Work request.
Return the lines below that contain "next".

*** Extracted entries Section Begins ***

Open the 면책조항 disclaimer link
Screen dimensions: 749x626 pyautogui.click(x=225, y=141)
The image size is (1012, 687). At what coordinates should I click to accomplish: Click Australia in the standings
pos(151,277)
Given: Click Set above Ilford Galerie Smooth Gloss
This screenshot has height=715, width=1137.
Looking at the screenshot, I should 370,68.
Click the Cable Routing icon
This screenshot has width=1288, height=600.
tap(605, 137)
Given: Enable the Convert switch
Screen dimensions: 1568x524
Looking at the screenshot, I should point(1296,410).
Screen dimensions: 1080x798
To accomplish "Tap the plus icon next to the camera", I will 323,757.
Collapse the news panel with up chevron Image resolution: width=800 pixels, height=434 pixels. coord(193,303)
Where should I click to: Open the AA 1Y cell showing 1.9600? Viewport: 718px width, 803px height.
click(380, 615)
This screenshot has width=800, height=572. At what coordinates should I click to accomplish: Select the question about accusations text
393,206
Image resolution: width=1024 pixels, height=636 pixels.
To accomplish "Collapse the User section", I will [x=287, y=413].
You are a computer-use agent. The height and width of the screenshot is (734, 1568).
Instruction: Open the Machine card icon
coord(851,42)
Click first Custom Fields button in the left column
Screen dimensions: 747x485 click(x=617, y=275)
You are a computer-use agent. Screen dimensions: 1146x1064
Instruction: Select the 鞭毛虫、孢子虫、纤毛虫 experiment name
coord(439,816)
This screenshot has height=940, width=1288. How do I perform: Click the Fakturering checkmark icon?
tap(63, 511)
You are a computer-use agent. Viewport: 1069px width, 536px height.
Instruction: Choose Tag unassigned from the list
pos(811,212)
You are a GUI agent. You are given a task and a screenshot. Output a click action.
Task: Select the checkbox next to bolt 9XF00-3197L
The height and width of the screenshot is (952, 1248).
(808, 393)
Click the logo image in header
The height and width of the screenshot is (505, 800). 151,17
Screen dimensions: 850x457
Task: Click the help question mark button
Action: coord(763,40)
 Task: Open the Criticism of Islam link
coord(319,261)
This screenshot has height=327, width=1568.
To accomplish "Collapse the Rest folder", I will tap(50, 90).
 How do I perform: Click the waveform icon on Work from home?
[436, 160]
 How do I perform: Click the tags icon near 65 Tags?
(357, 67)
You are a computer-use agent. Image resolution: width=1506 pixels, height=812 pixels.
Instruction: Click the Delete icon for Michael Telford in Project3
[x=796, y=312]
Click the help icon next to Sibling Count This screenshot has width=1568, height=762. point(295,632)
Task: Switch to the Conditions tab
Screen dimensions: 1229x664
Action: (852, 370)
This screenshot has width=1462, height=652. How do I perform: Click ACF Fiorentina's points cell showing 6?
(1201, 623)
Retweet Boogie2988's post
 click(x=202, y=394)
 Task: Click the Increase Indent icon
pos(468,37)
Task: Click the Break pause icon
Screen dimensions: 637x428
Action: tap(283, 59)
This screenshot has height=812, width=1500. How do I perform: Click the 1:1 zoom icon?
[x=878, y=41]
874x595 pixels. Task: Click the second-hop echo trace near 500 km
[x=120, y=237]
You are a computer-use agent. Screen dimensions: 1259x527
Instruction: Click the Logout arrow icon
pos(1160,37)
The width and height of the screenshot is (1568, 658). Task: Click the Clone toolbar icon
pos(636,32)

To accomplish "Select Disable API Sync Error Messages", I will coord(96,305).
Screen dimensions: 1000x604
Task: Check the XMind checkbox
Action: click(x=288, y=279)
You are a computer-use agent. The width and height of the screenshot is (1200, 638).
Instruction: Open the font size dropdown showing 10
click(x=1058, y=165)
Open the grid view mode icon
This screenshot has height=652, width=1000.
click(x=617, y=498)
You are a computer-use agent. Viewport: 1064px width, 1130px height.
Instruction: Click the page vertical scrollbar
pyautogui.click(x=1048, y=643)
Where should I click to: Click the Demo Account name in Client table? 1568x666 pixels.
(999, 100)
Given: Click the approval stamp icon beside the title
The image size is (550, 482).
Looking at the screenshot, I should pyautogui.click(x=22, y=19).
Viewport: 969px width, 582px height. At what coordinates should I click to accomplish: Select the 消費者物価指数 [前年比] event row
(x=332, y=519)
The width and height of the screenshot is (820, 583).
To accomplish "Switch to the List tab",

*** Extracted entries Section Ends ***

Answer box.
To accomplish "Tap the plus icon next to the camera", I will 323,757.
Task: Select the checkbox next to bolt 9XF00-3197L
Click the help icon next to Sibling Count This screenshot has width=1568, height=762. point(295,632)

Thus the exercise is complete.